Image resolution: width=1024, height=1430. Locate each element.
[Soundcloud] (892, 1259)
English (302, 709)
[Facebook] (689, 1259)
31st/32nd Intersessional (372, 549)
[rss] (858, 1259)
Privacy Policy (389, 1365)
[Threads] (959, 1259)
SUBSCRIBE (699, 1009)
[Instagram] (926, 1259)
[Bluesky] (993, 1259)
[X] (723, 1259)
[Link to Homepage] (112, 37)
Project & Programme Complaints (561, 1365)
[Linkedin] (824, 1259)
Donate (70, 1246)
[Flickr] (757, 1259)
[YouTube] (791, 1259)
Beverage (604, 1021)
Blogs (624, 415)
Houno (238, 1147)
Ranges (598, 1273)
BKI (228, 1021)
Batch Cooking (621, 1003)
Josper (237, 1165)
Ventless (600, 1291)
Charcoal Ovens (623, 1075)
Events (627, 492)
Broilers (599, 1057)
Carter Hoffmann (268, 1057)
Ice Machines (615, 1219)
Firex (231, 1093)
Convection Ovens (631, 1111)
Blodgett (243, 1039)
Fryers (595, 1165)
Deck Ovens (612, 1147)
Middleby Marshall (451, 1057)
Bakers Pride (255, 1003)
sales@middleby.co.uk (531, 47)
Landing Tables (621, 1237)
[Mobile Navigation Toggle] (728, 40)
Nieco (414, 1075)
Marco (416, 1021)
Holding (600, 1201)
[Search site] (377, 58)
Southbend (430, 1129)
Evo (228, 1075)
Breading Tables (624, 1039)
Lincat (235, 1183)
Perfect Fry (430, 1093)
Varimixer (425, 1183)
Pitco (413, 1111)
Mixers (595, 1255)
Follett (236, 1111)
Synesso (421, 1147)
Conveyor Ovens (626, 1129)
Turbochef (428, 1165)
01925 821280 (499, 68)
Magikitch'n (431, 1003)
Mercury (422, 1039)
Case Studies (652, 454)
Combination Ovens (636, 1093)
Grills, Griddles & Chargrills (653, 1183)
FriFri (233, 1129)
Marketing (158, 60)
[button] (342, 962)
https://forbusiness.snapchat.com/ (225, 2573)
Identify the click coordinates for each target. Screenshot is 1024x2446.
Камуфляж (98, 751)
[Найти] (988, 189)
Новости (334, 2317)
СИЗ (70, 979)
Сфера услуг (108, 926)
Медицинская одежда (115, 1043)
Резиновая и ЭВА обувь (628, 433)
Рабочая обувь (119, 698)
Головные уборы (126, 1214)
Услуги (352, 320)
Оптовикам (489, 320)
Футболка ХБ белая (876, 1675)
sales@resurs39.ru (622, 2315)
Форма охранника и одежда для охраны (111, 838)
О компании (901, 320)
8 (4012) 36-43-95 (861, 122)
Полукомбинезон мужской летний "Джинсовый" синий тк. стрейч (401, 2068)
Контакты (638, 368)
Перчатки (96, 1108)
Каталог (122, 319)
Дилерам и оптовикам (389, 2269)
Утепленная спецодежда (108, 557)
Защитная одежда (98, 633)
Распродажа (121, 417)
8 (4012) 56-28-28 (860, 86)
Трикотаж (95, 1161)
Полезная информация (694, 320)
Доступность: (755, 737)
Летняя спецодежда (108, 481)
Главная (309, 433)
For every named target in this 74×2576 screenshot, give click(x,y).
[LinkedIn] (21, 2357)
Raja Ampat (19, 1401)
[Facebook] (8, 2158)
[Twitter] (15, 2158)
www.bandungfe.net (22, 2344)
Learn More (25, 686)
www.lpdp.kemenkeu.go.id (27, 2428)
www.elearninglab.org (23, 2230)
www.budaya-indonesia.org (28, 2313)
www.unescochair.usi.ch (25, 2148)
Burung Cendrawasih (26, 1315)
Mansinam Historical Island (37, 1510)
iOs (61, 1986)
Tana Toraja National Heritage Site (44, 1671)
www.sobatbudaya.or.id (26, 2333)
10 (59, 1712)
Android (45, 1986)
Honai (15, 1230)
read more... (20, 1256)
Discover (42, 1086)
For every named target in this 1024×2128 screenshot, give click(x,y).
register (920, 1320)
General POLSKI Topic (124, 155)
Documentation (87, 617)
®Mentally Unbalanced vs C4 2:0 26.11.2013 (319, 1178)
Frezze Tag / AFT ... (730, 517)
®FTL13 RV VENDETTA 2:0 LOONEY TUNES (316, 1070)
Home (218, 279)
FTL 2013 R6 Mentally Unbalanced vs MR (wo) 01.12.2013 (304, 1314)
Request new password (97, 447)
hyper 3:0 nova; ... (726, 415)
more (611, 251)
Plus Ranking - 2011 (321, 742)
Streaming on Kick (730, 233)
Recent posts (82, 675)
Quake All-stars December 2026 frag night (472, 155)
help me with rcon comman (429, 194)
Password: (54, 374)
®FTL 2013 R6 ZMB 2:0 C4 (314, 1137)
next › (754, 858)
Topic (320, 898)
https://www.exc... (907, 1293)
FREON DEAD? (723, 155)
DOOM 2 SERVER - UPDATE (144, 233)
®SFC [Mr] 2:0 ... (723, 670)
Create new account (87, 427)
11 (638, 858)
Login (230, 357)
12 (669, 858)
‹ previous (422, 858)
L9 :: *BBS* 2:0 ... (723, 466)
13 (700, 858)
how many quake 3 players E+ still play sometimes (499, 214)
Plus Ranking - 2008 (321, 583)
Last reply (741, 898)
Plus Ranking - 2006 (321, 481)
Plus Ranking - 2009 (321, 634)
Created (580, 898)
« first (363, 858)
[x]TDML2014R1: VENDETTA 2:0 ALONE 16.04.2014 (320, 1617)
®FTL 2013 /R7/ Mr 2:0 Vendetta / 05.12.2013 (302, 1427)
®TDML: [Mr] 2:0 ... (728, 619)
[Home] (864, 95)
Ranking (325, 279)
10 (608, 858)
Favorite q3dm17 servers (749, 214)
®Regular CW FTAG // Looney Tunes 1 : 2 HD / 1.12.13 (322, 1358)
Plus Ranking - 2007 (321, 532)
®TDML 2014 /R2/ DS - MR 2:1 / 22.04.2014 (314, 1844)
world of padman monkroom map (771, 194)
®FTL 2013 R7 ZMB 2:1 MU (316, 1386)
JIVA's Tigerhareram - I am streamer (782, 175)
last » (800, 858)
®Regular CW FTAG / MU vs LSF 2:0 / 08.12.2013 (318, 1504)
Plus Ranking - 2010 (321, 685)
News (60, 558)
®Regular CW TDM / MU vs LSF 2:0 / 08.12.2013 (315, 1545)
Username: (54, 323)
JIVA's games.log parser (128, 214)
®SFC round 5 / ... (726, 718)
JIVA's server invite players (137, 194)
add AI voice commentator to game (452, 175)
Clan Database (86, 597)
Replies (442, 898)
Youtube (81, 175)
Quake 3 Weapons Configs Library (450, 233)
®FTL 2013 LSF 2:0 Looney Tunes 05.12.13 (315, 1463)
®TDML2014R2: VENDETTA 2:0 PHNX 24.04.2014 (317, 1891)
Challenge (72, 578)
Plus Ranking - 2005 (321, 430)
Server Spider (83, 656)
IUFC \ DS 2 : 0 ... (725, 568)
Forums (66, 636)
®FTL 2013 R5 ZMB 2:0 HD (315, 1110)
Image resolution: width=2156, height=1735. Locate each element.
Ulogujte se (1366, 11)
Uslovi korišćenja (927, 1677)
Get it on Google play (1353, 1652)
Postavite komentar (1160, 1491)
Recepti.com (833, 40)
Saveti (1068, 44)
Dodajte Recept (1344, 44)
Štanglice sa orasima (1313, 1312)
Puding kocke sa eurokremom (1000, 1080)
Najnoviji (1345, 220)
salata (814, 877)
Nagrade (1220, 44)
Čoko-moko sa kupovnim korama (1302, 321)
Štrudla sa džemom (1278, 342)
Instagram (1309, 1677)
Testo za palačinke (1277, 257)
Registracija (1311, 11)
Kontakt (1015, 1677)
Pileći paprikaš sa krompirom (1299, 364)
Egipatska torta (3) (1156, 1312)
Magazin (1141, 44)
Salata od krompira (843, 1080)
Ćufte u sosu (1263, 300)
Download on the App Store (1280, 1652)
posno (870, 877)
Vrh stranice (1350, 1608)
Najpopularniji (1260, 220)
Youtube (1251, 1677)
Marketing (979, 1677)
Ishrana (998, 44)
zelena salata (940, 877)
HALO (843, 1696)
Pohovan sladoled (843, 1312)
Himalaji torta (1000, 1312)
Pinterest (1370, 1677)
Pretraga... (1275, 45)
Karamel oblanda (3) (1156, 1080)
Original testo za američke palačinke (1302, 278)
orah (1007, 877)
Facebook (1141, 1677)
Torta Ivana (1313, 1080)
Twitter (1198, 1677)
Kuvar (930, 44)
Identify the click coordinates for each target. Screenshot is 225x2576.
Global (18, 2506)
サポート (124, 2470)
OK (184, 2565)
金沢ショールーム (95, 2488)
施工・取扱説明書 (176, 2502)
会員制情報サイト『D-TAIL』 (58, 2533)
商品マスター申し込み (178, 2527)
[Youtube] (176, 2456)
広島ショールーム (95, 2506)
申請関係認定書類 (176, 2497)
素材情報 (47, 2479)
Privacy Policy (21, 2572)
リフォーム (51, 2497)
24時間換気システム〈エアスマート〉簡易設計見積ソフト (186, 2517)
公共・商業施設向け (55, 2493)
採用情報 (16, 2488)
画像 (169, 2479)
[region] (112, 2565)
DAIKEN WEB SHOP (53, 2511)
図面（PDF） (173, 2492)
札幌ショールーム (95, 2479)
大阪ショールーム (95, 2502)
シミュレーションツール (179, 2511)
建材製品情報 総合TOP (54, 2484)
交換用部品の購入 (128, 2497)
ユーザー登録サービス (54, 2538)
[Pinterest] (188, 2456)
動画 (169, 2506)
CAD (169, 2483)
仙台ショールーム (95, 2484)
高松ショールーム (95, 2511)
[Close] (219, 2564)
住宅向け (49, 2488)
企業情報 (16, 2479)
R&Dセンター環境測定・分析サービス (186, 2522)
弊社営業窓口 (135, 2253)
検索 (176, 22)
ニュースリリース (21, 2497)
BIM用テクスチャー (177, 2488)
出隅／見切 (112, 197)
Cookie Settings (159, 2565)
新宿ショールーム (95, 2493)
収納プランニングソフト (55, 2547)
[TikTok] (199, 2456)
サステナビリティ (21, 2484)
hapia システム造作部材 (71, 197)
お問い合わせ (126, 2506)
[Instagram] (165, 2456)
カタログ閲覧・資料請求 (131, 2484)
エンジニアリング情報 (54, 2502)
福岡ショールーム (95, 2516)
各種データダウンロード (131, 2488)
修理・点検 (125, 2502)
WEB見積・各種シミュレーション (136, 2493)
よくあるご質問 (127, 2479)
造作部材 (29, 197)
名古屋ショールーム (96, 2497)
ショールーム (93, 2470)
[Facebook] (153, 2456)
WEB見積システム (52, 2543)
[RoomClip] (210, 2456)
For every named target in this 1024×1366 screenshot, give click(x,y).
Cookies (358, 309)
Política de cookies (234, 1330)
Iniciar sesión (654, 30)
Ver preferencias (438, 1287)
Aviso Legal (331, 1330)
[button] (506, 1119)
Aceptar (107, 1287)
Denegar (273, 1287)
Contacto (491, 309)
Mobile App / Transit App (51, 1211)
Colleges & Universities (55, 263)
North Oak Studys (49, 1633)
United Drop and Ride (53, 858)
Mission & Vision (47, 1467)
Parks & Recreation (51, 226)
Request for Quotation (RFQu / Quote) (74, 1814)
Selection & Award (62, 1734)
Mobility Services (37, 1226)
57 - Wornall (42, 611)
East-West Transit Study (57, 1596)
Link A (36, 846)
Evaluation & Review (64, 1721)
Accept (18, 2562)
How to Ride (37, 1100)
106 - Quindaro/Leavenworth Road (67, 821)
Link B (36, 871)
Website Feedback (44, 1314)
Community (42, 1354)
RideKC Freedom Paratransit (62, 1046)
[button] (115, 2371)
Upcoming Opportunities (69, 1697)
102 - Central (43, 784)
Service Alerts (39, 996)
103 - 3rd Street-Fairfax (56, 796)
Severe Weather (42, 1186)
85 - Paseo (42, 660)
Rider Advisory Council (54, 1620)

※

▶ [What the exercise asks]: Copy only this part of the entries above: the line with "[RoomClip] (210, 2456)", the line with "Service Alerts (39, 996)", and the lines between, all exactly as written.

▶ [Output for this task]:
[RoomClip] (210, 2456)
For every named target in this 1024×1366 screenshot, give click(x,y).
Cookies (358, 309)
Política de cookies (234, 1330)
Iniciar sesión (654, 30)
Ver preferencias (438, 1287)
Aviso Legal (331, 1330)
[button] (506, 1119)
Aceptar (107, 1287)
Denegar (273, 1287)
Contacto (491, 309)
Mobile App / Transit App (51, 1211)
Colleges & Universities (55, 263)
North Oak Studys (49, 1633)
United Drop and Ride (53, 858)
Mission & Vision (47, 1467)
Parks & Recreation (51, 226)
Request for Quotation (RFQu / Quote) (74, 1814)
Selection & Award (62, 1734)
Mobility Services (37, 1226)
57 - Wornall (42, 611)
East-West Transit Study (57, 1596)
Link A (36, 846)
Evaluation & Review (64, 1721)
Accept (18, 2562)
How to Ride (37, 1100)
106 - Quindaro/Leavenworth Road (67, 821)
Link B (36, 871)
Website Feedback (44, 1314)
Community (42, 1354)
RideKC Freedom Paratransit (62, 1046)
[button] (115, 2371)
Upcoming Opportunities (69, 1697)
102 - Central (43, 784)
Service Alerts (39, 996)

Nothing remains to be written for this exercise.